Album Review – Jack McKeon – “Talking To Strangers”


#520 and #570.15 (bluegrass, singer/songwriter-inspired Americana on the Country DDS

There are performers, entertainers, and singers who write songs. And then there are songwriters. Jack McKeon is a songwriter, and his elevated command of the craft calls for the calibration of your heart and mind to be open and accepting of advanced concepts on the deeper meaning of life usually reserved for the most talented and revered of the songwriting discipline. Think Jason Isbell, John Moreland, Guy Clark-type territory.

But sometimes, if not often, this higher level of songwriting is met with a secondary or outright careless consideration for the musical accompaniment. For New York State native Jack McKeon’s debut album Talking to Strangers, this is not the case. In a very purposeful effort, McKeon has called upon a cadre of top class bluegrass musicians to bring the sound to his stories. This is a songwriter album, and it’s a bluegrass album.

It’s not that there aren’t any great songs or songwriters in the bluegrass discipline. Of course there are. But writing is usually subordinate to musicianship in the field, just as music is sometimes subordinate in the songwriting field. There aren’t any blazing mandolin runs or fiddle reels on this album. These are still slow and mid-tempo songs indicative of the songwriter world. But the music is distinctly bluegrass.

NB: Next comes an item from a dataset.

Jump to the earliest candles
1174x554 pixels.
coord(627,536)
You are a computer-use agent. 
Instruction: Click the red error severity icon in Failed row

Talking to Strangers may not distinguish itself as remarkable in the bluegrass world, even though it’s quite well-assembled and performed. But it most certainly is distinguishable in the songwriter realm. It’s not just some of the staggering one-liners McKeon delivers. It’s how he embeds them within stories, settings, and characters that really sell those lines as prophetic, and make you heed them, not just hear them.


“A boy becomes a man when you need a man around,” is the line Jack McKeon delivers in the song “Crooked Teeth” that stops you in your tracks, and it’s not the only one in that song alone. One of McKeon’s specialties is speaking on the dying, decaying, and destruction of things, like the scourge of encroachment and imminent domain in the excellently written song “Highway 29.” This leads into the somewhat similarly themed track “Last Slice of Heaven.”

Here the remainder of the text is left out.